Is there a way to force the recipes like ner.correct to use GPU when I load a model trained with a GPU? I looked in the ner.py file and did not see a way to set this parameter (e.g. spacy.require_gpu(0)).
Hi Kyle!
I don't think we currently allow for this, so I'd like to understand the use-case better. Is the inference too slow? If not, what's the reason you'd like to have a GPU here? If it is, could you describe the documents that you're annotating? I've not heard of people experiencing a serious lag before during ner.correct
.
I have a JSONL file with 350K+ lines. I meant to use GPU for ner.teach
. Sometimes loading the file takes a few minutes. I load this large JSONL so I can try to find those outliers that would not be detected if I chunked the file up and loaded a chunk of the dataset.
I figured I'd give this a spin locally. First, I generate some data.
import srsly
def make_many(n=1_000_000):
for i in range(n):
yield {"text": f"I am Vincent and this is example #{i}."}
srsly.write_jsonl("examples.jsonl", make_many())
This generates a file with 1M examples on disk that's about 50Mb. The documents themselves aren't huge, but there's a lot of them. Next, I am able to run the ner.teach
recipe just fine without any lag.
> python -m prodigy ner.teach issue-6423 en_core_web_sm examples.jsonl --label PERSON
Within a few seconds I see the server message.
Using 1 label(s): PERSON
Added dataset issue-6423 to database SQLite.
✨ Starting the web server at http://localhost:8080 ...
Open the app in your browser and start annotating!
And I'm able to annotate just fine.
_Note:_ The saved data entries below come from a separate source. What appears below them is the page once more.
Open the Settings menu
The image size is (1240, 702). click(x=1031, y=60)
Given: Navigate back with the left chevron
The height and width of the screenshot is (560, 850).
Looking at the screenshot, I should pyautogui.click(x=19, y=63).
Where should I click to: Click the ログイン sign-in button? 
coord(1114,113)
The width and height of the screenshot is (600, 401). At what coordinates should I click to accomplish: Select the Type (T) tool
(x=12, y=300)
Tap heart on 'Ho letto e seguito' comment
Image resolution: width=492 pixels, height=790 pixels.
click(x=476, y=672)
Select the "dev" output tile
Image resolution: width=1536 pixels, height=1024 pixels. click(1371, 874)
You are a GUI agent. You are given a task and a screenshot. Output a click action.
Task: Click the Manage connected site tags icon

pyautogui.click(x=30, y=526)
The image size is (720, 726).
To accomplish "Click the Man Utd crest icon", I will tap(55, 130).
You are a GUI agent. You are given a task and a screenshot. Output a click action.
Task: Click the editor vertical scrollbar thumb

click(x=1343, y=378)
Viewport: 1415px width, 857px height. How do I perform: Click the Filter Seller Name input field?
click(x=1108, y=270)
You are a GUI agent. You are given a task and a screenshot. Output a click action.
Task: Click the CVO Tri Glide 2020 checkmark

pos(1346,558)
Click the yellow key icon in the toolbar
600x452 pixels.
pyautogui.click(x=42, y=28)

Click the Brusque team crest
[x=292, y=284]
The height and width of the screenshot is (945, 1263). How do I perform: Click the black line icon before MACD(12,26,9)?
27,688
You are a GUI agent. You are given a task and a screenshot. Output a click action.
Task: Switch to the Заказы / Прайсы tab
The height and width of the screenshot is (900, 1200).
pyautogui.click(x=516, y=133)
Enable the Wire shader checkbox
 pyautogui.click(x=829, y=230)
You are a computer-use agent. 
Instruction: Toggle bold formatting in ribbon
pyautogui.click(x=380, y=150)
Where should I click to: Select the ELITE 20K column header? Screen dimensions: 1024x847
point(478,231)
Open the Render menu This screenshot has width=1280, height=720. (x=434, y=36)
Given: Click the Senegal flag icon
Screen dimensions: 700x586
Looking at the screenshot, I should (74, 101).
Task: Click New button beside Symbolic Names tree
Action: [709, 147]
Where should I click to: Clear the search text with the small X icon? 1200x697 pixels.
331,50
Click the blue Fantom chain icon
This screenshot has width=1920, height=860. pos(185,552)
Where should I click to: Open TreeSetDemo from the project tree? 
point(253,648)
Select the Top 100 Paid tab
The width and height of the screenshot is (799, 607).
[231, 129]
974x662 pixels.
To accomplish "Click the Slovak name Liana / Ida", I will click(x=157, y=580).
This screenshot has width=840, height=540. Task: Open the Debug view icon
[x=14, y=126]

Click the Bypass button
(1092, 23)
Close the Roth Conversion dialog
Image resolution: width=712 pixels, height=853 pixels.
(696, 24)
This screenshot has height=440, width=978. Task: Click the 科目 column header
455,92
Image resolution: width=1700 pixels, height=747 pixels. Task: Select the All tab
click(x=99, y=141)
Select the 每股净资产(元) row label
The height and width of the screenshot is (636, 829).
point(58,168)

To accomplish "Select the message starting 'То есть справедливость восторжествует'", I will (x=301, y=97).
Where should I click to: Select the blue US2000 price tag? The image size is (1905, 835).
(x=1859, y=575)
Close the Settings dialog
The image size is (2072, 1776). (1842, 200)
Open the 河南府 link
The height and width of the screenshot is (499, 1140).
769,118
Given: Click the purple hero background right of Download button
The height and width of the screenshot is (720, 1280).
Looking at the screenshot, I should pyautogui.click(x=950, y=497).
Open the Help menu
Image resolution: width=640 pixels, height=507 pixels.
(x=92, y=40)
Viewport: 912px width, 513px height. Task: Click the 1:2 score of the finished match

So it doesn't seem like it's behavior is something I'm able to reproduce just yet.
It could be that you're experiencing a lag because you're dealing with much bigger documents but I'm a bit surprised the startup takes so long on your end. The reason why this recipe loads quickly is that ner.teach
doesn't loop over all the examples immediately on startup. It merely checks the current batch under consideration.
I'd like to understand the lag a bit better though, is there anything else you can share about your setup? How long are your documents? Is there anything specific about the model that you're using in ner.teach
? Does the issue go away when you use a smaller file? You can quickly create one via:
head -100 examples.jsonl > subset.jsonl
Thanks @koaning. I had batch_size
in the prodigy.json
file at 1000
and noticed an improvement when setting it to 50
. My documents are job postings that can range from a paragraph or two, to several paragraphs. I also have a very long custom_theme
and labels
that may be adding some overhead.
Ah, yeah that would explain it.
Out of curiosity, is there a reason why you've set up a larger batch size?